I don’t in any way or form consider photography “work”. I also don’t have very much of a home life. My main priority is my career and I could care less about having a life aside from photography. I breathe and live photography and it is all I think about. That being said, the general public does not always have that mind set. The best suggestion I can give without having the experience would be to prioritize what you want in your life the most. Setting out goals for yourself and attaining them and setting limits for yourself so you are still able to have the balance between your work and your home life.
Brian & Karen:
I will soon be moving my computer and editing equipment to my studio and nothing will enter my house work related. Home is for my family and sanctuary.
Here's the deal dude: your work and your home life are not in conflict, they have to be married. Right now I'm on a retreat, getting away, trying to get clear on what happened this past year what I want to do next year, I'm not in San Francisco, I'm away from my family – I'm on an interview with you. I am not committed to my family right now, I am whole-heartedly committed to you and this conversation. When this conversation is done, I'm going to hang up and you're dead to me.
I'm totally focused on what the next thing is.
So the trick isn’t,"How do I balance?", because balance sets this tension where these are in conflict – they're not in conflict. There's a great little poetry book called Three Marriages; marriage to your spouse, marriage to your work and marriage to God, and you've got to figure out how those three can actually not conflict. And when they can get harmonious – watch out because you will be a force to reckon with wherever you go because you get to bring those powerful marriages wherever you go. I am passionately against balance. And you know what else? Point to somebody who actually is balanced, I don’t know anybody, especially anybody who's actually made a contribution.
It's a lifestyle that works for my family. Work life/balance is a myth. There's no such thing. We commit to being 100% present on whatever we are doing. If it's family then it's family. No cell phones or shoots or iPads or meetings. Nothing. No work. When we work, that's it. No kids. No interruptions. I work a ton, but it's early in my career and I don't have the benefit of a pension plan and my business will be worth very little in 20 years if there's nothing to sell when I want out. So I work a lot now, set high goals and shoot exactly what I want to shoot. A bit sidetracked... it's totally about balance, but this work/life balance thing is corporate speak and does't exist if you ask me. Balance according to whom? Your boss would want you working all the time and your family wants you home all the time. Balance that.

[Work to complete]
A. What is the title of the poetry book mentioned in the text about photographers' work and home life?
B. Translate this sentence from the text about photographers' work and home life into Spanish: "We commit to being 100% present on whatever we are doing."

[Provided material]
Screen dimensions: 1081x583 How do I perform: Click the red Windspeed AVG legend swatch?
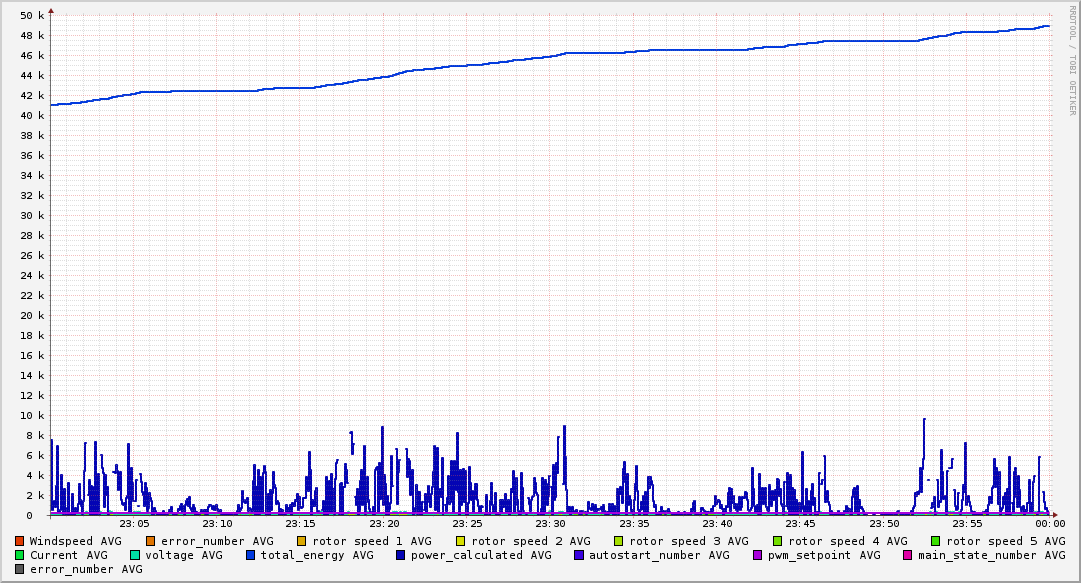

[Responses in order]
A. Three Marriages

B. Nos comprometemos a estar presentes al 100 % en lo que sea que estemos haciendo.